Матрос Назаров был тяжело ранен при взрыве погреба; рядом с ним матрос Гилин представлял собой столб пламени. Когда на нём погасили одежду, он, весь обгорелый, сам притащил на спине Назарова на перевязочный пункт.
Все показали себя героями...
Вдруг огненно-багровый столб поднялся над южным фортом. Казалось, весь воздух задрожал от сотрясения. Это удачный выстрел, направленный Вереютиным, взорвал пороховой склад... Пулемёты с «Гиляка» осыпали в то же время форты снарядами, заставляя прислугу орудий то и дело разбегаться за закрытия. В то же самое время лейтенант Бахирев уже подводил под пробоины пластырь, работая со своей командой под непрерывным огнём...
Все, от командира и до последнего кочегара, невзирая на величайшую опасность, работали без суматохи, с рвением, словно гордясь выпавшей на их долю участью доказать перед лицом всей Европы, что более удалых моряков, чем в России, нет.

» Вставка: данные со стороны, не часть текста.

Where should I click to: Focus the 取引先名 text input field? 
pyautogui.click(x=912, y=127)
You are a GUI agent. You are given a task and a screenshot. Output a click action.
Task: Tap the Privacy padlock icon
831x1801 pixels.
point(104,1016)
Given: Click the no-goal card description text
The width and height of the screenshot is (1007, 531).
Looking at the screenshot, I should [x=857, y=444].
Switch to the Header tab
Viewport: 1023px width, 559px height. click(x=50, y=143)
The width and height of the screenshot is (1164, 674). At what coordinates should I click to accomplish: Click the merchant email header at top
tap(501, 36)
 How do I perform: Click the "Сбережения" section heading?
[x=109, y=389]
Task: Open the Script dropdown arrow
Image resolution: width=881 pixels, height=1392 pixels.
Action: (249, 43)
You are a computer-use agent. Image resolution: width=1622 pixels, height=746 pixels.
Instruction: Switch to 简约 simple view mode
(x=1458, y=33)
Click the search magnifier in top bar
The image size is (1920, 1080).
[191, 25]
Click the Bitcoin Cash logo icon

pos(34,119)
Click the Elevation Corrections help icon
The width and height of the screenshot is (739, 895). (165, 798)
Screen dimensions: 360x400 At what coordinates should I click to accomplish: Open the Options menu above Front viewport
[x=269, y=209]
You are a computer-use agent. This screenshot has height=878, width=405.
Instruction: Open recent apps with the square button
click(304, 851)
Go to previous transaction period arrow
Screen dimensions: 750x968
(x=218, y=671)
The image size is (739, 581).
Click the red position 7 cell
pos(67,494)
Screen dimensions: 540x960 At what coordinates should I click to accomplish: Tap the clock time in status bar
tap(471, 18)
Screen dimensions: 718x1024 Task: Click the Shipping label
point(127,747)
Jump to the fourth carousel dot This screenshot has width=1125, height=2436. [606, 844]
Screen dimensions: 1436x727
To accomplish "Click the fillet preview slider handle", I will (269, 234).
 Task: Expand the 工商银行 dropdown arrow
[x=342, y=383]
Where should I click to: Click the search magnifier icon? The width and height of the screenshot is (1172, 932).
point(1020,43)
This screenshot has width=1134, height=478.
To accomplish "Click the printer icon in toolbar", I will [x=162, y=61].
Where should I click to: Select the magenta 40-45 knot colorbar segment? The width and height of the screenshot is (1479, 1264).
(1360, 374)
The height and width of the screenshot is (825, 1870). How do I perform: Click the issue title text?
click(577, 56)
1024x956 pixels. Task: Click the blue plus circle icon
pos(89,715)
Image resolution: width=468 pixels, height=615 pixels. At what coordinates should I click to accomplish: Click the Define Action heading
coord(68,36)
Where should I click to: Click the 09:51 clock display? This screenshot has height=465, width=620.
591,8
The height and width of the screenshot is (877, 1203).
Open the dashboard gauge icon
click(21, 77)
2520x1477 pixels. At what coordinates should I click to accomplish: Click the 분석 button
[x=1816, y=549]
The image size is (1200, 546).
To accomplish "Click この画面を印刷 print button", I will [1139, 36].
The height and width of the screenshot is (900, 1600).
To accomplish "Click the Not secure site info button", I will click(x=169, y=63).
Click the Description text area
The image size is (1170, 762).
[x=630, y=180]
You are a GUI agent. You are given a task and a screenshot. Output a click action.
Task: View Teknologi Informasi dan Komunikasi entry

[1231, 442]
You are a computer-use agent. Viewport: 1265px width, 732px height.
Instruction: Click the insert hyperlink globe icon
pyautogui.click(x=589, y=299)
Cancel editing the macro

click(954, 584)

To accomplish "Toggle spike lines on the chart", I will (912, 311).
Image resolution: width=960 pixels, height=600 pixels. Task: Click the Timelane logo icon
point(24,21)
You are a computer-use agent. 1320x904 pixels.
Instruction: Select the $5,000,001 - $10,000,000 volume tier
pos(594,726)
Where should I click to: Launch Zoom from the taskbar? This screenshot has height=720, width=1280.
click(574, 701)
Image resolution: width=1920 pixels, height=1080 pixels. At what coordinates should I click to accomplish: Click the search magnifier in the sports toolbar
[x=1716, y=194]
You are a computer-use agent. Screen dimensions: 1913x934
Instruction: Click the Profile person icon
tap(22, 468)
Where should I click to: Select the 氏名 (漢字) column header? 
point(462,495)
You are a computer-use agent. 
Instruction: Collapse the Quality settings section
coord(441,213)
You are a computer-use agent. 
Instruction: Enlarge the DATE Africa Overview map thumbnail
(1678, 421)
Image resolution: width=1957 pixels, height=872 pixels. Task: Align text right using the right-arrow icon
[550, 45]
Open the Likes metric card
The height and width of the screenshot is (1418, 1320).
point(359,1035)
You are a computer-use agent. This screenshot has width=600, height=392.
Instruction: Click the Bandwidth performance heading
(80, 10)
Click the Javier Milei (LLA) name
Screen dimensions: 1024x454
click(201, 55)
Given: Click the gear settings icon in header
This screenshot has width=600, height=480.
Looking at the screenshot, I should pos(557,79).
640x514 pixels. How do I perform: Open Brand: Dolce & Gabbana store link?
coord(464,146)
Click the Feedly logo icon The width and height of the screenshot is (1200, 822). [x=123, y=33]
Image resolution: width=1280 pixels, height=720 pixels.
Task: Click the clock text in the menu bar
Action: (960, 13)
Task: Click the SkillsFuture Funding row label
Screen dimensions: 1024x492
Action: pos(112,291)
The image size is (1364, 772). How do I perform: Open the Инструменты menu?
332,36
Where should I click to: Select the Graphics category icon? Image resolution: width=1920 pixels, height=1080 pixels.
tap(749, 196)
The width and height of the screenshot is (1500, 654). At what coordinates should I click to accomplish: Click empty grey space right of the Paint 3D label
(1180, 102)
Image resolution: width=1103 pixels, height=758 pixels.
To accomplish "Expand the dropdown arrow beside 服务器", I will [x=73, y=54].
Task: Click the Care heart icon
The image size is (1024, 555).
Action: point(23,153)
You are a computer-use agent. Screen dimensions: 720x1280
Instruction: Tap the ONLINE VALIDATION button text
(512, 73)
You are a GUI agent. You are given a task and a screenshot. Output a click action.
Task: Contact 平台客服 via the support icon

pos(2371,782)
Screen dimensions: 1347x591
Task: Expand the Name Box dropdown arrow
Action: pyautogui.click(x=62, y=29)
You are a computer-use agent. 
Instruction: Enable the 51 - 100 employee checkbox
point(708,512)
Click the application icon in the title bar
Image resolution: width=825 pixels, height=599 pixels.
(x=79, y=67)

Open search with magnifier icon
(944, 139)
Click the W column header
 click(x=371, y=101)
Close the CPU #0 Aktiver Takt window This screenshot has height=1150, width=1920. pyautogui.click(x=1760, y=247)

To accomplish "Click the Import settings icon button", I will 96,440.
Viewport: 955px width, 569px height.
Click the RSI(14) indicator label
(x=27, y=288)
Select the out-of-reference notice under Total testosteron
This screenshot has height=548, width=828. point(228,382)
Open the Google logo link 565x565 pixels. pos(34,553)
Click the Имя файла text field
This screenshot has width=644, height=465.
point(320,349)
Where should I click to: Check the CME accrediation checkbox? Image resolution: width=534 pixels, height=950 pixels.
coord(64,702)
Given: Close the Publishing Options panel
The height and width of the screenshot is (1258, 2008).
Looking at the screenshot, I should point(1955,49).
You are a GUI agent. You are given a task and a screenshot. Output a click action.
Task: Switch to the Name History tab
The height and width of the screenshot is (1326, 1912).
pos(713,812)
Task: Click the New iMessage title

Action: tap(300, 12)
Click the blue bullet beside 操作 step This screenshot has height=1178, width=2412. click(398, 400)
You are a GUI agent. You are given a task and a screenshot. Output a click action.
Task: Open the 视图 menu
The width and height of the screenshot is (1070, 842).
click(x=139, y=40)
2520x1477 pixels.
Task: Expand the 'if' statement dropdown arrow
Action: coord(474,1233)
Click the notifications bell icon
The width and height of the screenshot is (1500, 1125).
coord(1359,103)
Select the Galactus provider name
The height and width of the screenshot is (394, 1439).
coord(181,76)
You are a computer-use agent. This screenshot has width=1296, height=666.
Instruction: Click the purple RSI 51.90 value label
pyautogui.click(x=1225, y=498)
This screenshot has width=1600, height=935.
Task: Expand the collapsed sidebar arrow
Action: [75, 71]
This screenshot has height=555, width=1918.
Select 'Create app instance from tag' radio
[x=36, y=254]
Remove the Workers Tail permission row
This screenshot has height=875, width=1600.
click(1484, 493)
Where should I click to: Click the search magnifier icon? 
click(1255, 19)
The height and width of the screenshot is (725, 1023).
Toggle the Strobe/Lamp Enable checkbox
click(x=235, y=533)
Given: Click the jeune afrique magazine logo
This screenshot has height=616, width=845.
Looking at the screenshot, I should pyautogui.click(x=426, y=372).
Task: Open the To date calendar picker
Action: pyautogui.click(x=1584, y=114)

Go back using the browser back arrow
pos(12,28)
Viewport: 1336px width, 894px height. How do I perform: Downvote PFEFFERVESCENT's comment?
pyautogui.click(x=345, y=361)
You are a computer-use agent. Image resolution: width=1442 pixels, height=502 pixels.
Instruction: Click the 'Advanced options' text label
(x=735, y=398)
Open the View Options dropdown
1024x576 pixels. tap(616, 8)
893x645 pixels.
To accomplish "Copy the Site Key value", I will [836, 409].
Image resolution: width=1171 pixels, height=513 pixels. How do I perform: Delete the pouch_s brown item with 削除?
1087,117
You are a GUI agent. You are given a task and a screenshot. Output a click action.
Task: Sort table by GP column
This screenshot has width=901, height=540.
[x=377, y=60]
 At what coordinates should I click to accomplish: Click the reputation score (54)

Не слаще приходилось и «Корейцу». Один за другим два снаряда пробили его борт и зажгли кают-компанию над кормовым бомбовым погребом. Первый из них, словно ножом, срезал голову спустившегося с палубы лейтенанта Евгения Николаевича Буракова, того самого офицера, который так рвался в экспедицию Сеймура. Оправдались его предчувствия. Слава героя осенила его только после смерти.
На гибель славного моряка не было времени даже внимания обратить. Бледные как полотно матросы кинулись со шлангами, видя, что их товарищ, «хозяин трюмных отсеков», Ларионов, который должен был открыть краны трюма для затопления бомбового погреба, был ранен, хотя и слегка, вторым неприятельским снарядом и потерял ключи от них... Опасность была велика, как никогда. Взрыв «Корейца» мог повлечь за собой гибель его соседей. Это и произошло бы, если бы молодцы-матросы не затопили через помпы крюйт-камеру и бомбовый погреб и не успели в последнюю минуту затушить пламя.